Content starts

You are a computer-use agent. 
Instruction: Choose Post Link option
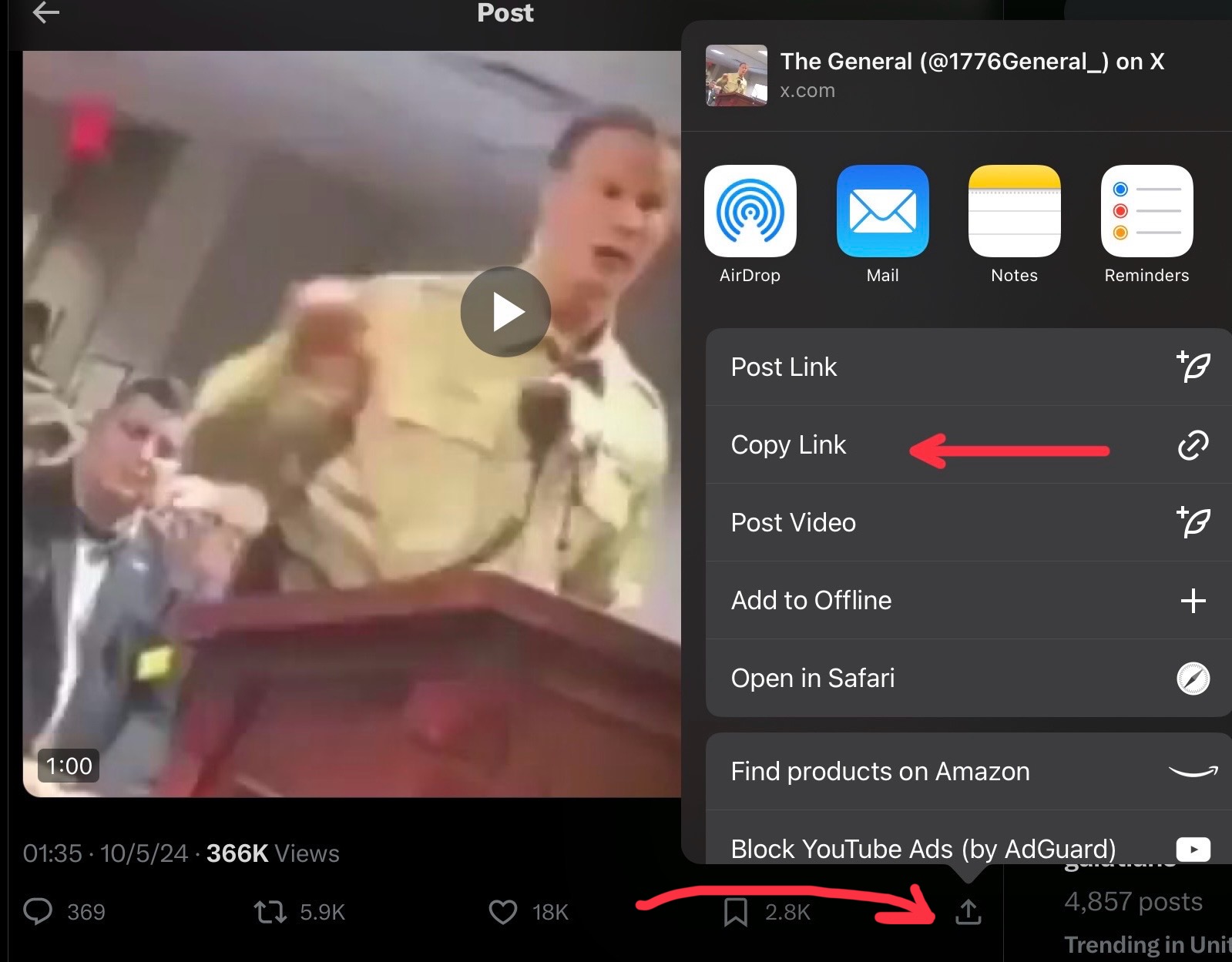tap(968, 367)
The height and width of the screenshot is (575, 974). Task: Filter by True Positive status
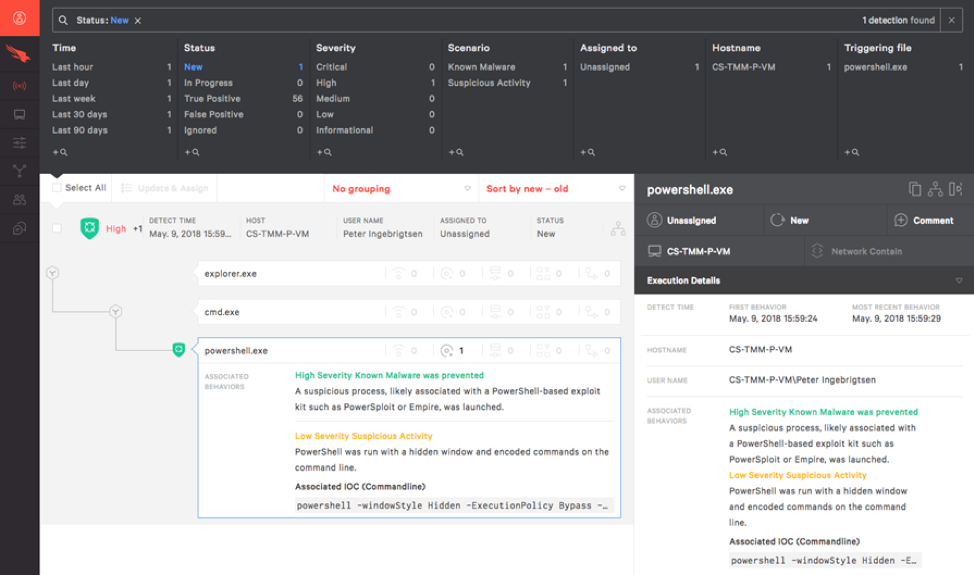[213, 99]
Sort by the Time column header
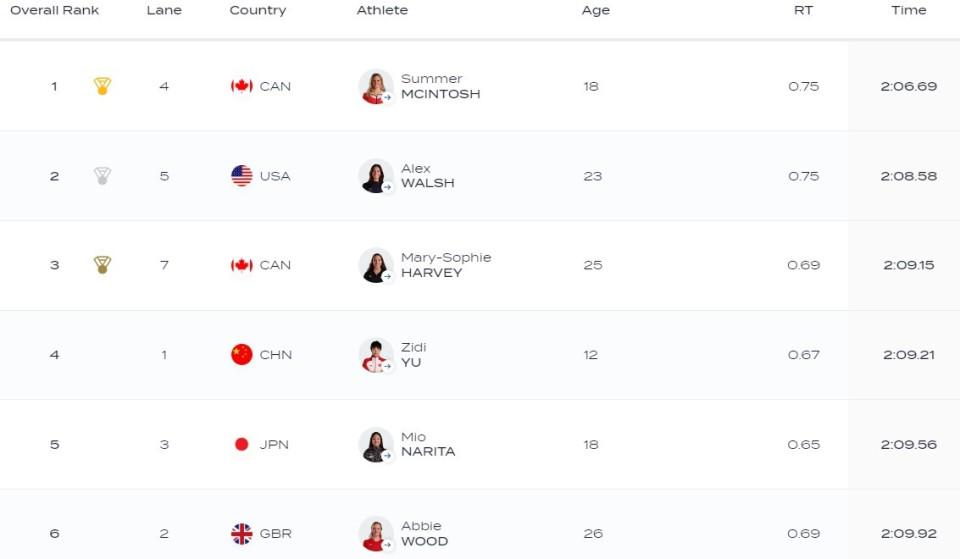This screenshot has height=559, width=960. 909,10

Content ends

Retype, word for word, only the lines from the line with "Instruction: Choose Post Link option" to the final line of the listing above; the pictures do not belong in the copy.

SOLUTION TO THE PROBLEM:
Instruction: Choose Post Link option
tap(968, 367)
The height and width of the screenshot is (575, 974). Task: Filter by True Positive status
[213, 99]
Sort by the Time column header
This screenshot has height=559, width=960. 909,10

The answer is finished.